Reputation:
I am doing Latent Dirichlet Analyses for some research and keep running into a problem. Most lda software requires documents to be in doclines format, meaning a CSV or other delimited file in which each line represents the entirety of a document. However, Blei's lda-c and dynamic topic model software requires that data be in the format: [M] [term_1]:[count] [term_2]:[count] ... [term_N]:[count]
where [M]
is the number of unique terms in the document, and the [count] associated with each term is how many times that term appeared
in the document. Note that [term_1]
is an integer which indexes the
term; it is not a string.
Does anyone know of a utility that will let me quickly convert to this format? Thank you.
Upvotes: 5
Views: 3308
Reputation: 799
For Python, there is an available function for this(may not be available at the time of the question).
lda.utils.dtm2ldac
The document is https://pythonhosted.org/lda/api.html#module-lda.utils
Upvotes: 0
Reputation: 42313
If you are working with R
, the lda
package contains a function lexicalize
that will convert raw text into the lda-c format necessary for the lda
package.
example <- c("I am the very model of a modern major general",
"I have a major headache")
corpus <- lexicalize(example, lower=TRUE)

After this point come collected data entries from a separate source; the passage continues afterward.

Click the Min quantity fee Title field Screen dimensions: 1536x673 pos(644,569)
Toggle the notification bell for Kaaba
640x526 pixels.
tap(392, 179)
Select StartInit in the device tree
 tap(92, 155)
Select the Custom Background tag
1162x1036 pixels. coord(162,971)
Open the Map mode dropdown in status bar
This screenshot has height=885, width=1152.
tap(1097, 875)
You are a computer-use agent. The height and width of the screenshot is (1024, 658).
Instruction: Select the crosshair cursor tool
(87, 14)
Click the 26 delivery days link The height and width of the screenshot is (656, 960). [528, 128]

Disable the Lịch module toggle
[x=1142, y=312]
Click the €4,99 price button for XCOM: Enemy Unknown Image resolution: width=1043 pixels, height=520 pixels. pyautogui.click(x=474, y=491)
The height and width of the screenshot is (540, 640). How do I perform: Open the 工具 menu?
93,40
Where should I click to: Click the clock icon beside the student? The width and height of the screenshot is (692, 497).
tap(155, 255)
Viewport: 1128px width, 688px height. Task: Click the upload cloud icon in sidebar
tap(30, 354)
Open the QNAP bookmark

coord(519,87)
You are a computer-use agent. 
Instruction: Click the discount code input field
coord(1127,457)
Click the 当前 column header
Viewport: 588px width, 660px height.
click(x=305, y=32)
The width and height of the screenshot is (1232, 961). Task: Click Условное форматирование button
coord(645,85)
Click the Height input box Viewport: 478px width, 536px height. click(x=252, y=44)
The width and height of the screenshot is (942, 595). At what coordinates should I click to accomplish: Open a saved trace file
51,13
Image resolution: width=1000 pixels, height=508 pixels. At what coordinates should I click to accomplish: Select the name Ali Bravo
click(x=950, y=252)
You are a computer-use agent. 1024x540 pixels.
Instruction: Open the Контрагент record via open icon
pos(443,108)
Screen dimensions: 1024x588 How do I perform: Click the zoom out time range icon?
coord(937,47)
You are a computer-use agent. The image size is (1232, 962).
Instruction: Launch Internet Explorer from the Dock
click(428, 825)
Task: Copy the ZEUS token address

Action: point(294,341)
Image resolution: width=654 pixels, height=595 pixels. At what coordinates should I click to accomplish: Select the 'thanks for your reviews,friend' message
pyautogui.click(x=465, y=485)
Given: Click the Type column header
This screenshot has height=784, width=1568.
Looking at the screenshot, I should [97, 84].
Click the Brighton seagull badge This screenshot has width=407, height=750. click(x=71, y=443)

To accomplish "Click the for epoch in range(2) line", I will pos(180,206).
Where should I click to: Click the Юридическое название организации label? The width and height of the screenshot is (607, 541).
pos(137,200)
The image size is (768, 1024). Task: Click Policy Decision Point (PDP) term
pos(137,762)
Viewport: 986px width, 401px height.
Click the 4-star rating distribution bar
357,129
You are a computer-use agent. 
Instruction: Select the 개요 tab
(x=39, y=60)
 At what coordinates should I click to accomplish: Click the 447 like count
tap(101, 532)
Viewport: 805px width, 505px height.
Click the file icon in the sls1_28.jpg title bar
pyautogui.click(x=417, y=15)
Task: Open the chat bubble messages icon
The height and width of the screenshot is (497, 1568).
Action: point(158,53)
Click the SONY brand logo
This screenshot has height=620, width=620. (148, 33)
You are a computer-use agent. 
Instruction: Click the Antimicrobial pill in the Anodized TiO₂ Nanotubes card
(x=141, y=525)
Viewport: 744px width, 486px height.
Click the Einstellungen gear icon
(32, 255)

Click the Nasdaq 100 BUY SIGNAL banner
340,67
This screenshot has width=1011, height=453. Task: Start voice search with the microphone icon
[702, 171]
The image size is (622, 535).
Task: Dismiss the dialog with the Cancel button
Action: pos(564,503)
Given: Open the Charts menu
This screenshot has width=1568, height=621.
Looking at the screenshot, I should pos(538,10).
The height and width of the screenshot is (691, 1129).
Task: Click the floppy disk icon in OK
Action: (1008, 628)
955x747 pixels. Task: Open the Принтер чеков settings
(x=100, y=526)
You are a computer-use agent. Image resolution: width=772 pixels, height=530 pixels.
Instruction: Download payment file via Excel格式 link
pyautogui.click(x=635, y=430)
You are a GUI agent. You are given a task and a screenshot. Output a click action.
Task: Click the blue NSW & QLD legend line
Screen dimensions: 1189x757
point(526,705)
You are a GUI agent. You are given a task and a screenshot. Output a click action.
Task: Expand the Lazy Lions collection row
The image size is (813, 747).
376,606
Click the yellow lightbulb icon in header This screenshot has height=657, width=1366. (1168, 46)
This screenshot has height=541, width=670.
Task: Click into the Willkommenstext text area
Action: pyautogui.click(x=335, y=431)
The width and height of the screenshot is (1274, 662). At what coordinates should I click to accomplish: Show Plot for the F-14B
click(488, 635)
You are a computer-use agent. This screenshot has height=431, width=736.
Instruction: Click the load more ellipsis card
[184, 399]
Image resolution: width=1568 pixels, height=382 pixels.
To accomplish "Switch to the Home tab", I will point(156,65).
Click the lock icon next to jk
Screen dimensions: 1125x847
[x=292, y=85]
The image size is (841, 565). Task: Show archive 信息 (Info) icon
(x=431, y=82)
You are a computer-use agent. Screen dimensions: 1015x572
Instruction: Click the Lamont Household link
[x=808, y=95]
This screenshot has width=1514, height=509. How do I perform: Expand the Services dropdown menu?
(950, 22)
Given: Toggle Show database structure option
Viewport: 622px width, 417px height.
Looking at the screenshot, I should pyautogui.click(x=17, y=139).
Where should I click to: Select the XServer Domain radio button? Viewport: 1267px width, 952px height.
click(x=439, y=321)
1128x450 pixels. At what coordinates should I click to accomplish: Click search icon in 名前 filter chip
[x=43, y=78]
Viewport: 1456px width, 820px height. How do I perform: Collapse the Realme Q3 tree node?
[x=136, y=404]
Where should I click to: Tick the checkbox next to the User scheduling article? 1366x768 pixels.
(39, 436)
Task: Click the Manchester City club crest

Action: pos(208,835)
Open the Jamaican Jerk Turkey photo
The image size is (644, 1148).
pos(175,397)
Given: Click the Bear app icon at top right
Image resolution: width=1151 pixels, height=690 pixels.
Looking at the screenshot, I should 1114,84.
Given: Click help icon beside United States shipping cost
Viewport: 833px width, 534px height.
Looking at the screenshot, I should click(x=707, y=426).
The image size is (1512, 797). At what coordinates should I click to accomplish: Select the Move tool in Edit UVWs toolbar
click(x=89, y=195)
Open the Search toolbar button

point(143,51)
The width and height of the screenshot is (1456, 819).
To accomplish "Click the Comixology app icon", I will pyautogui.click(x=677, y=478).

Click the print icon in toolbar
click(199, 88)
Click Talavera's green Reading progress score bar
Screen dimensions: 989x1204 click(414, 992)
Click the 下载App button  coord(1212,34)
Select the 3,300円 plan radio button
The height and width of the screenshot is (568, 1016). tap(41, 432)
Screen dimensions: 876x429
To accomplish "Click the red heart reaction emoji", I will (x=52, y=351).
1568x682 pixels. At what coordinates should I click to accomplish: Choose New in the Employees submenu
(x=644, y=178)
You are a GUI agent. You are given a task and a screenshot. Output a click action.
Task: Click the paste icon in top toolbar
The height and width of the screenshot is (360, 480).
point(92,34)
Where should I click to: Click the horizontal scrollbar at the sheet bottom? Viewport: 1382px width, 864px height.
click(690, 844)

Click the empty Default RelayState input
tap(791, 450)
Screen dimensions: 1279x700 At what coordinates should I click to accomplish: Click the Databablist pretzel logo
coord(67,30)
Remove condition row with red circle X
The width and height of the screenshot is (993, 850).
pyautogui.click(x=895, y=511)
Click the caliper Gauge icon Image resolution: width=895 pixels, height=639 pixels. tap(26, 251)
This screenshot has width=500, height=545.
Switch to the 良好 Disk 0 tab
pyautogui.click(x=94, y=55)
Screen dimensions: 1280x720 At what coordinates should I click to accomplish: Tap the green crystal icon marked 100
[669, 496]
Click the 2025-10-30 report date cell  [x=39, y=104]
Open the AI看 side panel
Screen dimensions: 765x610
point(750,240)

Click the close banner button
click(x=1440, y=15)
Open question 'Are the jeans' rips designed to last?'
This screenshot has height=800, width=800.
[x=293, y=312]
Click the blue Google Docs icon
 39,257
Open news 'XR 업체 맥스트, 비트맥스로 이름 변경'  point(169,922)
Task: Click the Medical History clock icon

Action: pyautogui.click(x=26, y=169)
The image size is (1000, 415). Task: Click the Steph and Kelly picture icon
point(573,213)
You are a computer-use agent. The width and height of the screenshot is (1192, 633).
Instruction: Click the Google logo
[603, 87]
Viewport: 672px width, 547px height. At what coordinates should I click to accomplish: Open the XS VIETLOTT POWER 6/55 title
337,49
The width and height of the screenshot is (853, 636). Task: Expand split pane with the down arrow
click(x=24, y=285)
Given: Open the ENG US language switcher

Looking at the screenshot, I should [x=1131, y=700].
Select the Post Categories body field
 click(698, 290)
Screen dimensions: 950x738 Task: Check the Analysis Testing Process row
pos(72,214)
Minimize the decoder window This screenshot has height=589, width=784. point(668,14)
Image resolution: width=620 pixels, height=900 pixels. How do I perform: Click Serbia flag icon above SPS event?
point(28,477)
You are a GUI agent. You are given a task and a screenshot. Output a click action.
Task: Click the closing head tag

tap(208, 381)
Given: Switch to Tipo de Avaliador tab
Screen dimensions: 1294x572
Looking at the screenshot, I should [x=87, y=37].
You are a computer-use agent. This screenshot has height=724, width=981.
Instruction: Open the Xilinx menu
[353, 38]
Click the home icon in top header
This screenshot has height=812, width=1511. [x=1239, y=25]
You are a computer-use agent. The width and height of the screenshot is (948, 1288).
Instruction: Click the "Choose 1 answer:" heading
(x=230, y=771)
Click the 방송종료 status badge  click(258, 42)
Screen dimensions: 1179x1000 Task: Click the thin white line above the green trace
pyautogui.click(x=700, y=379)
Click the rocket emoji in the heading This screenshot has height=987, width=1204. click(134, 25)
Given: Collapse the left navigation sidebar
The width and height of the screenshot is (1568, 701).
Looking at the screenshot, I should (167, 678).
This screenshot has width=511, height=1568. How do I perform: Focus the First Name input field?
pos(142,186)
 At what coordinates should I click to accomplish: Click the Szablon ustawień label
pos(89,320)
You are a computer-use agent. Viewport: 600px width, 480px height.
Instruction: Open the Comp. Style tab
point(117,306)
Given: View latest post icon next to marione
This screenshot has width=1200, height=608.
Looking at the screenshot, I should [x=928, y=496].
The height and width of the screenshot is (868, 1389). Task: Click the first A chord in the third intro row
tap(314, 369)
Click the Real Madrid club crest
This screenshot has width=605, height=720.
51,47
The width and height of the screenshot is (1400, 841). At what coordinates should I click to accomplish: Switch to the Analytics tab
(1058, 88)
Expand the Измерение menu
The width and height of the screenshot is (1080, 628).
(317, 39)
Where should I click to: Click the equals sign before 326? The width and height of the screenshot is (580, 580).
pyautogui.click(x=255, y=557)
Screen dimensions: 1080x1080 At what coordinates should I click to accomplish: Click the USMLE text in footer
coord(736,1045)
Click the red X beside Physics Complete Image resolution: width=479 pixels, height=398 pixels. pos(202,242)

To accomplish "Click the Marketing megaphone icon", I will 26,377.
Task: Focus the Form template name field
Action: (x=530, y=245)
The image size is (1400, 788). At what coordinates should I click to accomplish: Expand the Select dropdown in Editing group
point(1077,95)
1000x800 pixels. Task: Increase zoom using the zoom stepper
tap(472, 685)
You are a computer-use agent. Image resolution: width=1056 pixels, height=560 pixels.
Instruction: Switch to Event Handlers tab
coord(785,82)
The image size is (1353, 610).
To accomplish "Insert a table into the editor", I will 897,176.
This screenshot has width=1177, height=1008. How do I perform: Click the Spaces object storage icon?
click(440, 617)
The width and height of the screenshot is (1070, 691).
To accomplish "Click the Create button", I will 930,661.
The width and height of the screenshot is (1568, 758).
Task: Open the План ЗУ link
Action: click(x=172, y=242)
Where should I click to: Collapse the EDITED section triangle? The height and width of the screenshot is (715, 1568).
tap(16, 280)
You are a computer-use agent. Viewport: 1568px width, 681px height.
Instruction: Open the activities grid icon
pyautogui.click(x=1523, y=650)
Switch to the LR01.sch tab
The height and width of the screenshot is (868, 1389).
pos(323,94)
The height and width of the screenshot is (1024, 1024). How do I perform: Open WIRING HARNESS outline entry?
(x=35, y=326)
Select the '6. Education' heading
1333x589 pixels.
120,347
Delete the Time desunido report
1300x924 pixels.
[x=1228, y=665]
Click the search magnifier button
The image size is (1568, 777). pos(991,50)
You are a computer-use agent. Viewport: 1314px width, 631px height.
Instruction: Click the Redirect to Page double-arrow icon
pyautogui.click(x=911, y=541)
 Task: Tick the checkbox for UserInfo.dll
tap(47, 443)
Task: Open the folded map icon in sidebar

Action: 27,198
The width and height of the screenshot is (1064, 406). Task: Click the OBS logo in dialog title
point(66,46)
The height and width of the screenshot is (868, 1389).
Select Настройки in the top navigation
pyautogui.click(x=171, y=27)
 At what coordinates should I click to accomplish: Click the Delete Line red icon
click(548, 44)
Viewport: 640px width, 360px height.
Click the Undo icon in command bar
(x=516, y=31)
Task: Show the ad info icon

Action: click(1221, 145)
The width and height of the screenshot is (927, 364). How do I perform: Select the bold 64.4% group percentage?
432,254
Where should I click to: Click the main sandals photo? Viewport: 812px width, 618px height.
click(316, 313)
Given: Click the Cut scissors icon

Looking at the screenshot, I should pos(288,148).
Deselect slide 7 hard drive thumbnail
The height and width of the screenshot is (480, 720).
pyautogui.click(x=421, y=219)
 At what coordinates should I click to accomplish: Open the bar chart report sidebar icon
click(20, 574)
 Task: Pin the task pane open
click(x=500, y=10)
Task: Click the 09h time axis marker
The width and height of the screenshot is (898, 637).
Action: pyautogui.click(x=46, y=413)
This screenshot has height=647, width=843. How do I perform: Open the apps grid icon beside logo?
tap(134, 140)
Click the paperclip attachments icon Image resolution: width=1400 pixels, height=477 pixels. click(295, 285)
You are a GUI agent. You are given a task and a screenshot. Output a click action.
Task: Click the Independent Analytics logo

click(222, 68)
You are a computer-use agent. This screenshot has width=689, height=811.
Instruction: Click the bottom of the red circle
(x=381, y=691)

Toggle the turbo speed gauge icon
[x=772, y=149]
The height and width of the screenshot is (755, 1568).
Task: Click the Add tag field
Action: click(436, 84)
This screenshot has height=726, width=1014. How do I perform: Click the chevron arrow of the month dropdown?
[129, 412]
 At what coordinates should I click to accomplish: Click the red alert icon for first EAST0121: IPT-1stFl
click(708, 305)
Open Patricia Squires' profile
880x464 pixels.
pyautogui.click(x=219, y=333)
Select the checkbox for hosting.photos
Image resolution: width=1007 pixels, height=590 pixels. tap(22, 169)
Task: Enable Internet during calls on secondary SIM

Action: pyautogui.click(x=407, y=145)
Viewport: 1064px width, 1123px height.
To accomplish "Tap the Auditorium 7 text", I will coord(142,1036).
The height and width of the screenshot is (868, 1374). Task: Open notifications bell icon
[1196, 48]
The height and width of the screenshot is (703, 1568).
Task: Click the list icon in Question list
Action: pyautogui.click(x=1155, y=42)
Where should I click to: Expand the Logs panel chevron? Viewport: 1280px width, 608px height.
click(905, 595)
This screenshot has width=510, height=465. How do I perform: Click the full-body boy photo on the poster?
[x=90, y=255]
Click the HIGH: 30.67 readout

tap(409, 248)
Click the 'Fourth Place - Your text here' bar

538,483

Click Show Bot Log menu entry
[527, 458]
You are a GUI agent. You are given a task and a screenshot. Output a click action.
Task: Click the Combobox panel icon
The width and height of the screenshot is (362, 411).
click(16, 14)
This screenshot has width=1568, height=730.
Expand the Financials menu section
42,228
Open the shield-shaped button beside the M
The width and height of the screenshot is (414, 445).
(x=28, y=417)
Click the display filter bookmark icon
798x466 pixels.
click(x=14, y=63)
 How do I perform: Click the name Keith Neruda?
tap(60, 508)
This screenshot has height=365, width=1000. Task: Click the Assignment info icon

Similarly, the topicmodels
package has a function dtm2ldaformat
that will convert a document term matrix to the lda format. You can convert a plain text document into a document term matrix using the tm
package, also in R
.
So with these existing functions there's a lot of flexibility in getting text into R
for topic modelling.
Upvotes: 3
Reputation: 211
The Mallet package from University of Massachusetts Amherst is another option.
And here is an excellent step-by-step demo on how to use Mallet:
You can use mallet with just normal text files as input source.
Upvotes: 2